Your objective: Scan the entries below and extract each line with the word "column" in it.

(Collected data)
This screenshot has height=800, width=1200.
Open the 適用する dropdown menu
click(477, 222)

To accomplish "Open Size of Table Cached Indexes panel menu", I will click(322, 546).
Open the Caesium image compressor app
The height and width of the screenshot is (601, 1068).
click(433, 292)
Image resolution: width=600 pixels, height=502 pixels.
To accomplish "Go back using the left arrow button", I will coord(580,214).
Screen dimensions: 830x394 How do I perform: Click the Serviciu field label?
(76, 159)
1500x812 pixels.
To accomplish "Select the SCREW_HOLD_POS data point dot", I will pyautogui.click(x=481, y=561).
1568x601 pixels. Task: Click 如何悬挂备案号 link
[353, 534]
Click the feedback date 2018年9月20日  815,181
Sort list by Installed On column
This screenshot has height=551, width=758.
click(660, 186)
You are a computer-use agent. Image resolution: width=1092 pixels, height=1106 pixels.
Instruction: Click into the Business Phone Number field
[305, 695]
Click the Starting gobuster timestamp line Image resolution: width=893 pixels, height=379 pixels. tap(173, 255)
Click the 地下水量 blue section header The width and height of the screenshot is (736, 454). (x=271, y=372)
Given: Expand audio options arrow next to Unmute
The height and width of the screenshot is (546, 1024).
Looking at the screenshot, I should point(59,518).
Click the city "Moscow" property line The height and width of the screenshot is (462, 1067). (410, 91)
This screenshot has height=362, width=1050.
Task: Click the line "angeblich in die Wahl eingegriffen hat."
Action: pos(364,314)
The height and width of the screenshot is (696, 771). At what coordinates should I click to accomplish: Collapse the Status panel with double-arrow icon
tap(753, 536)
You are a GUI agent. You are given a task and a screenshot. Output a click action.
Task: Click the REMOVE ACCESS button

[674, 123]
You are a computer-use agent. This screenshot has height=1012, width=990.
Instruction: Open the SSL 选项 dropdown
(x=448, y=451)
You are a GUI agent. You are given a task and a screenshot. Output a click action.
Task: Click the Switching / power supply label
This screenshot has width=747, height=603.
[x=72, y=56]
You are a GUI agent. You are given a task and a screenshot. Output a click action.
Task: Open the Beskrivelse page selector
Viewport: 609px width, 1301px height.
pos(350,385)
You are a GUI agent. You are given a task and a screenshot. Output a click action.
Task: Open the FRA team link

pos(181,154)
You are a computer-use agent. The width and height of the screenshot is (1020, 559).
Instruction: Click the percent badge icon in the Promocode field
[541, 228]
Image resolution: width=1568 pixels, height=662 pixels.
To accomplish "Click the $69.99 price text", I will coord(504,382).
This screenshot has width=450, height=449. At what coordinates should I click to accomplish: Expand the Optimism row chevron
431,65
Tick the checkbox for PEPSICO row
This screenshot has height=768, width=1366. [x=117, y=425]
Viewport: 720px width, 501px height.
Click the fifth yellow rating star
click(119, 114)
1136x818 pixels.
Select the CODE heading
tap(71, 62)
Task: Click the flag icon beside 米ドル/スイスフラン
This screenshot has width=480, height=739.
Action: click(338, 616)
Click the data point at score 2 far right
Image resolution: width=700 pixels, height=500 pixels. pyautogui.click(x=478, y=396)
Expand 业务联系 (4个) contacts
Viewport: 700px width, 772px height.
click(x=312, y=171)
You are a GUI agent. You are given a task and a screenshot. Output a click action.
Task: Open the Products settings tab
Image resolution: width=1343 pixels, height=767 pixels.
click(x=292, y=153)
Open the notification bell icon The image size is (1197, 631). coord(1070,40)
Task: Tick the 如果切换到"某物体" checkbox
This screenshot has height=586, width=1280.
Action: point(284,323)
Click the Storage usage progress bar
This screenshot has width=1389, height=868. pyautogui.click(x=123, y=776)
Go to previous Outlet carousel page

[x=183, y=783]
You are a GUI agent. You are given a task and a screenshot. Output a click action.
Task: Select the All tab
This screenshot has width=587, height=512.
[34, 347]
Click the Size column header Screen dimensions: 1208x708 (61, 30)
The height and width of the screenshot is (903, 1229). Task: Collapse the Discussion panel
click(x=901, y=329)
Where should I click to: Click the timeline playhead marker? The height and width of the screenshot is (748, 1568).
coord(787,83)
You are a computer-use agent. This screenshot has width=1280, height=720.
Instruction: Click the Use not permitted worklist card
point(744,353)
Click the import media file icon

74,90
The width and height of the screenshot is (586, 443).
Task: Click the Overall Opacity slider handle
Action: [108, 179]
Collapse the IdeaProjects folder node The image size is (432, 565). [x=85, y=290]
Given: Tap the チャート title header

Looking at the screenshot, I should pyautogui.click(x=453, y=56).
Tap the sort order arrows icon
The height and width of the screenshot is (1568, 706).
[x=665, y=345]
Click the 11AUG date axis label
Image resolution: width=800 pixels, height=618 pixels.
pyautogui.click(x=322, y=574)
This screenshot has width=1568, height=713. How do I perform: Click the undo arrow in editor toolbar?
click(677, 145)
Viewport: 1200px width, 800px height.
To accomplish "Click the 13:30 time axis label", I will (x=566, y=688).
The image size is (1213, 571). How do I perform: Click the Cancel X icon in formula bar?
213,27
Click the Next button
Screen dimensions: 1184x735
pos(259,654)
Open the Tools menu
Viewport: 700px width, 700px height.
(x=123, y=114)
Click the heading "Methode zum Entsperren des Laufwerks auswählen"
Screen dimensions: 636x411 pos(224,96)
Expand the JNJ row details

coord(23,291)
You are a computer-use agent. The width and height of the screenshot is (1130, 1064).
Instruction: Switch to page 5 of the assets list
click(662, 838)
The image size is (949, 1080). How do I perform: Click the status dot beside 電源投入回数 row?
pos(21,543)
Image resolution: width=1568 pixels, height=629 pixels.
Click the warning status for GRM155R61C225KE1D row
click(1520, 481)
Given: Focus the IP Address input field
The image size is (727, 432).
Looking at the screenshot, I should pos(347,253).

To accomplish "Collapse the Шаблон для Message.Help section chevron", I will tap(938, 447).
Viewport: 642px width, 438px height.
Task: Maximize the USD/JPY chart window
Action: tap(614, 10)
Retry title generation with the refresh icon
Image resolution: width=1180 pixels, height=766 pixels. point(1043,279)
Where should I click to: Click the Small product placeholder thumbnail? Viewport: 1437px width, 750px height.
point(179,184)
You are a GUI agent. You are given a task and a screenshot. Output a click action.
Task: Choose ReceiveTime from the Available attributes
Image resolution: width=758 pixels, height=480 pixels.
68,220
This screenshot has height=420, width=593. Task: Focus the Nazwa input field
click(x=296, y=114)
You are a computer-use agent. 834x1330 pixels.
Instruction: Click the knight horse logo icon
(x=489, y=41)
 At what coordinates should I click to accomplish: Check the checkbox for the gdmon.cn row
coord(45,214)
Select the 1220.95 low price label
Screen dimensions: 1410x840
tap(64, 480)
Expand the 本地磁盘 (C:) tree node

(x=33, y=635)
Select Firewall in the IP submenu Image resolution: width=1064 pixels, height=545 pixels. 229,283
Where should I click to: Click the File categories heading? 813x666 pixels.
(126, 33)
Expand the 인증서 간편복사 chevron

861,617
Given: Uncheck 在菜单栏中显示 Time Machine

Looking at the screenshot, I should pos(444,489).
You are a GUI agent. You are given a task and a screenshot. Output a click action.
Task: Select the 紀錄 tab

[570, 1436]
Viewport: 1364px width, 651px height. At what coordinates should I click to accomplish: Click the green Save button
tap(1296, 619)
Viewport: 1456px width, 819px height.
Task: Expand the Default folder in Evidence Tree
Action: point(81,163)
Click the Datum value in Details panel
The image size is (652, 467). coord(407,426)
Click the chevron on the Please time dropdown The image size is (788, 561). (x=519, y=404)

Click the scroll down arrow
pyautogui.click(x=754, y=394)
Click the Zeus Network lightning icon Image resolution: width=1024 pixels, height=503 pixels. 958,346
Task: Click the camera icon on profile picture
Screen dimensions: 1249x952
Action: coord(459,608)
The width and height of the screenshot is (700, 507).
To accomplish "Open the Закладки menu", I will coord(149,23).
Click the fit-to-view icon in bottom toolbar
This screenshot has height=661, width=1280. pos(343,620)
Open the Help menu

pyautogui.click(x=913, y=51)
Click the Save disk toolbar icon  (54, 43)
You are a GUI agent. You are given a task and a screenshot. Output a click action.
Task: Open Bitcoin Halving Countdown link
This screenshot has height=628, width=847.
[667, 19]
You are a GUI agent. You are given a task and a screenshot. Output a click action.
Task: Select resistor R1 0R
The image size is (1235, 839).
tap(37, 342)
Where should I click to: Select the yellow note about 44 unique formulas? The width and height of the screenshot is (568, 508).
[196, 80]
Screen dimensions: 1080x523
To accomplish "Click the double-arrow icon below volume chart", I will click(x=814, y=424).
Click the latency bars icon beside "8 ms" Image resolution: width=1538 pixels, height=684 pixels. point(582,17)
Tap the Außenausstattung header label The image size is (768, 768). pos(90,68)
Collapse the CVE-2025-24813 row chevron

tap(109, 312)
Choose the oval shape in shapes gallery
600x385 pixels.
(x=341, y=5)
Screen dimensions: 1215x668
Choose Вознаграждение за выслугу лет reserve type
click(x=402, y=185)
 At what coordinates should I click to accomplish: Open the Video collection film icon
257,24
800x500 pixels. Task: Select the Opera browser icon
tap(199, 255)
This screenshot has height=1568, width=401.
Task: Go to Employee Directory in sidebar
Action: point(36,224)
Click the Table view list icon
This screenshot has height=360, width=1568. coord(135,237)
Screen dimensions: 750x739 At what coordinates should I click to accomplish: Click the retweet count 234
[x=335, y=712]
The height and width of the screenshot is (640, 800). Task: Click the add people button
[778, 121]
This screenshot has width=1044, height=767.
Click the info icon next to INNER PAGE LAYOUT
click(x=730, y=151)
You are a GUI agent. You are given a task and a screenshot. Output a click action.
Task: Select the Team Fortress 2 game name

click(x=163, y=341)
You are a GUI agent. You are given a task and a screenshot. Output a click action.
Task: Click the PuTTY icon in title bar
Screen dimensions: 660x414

Solution:
Sort list by Installed On column
Click the Size column header Screen dimensions: 1208x708 (61, 30)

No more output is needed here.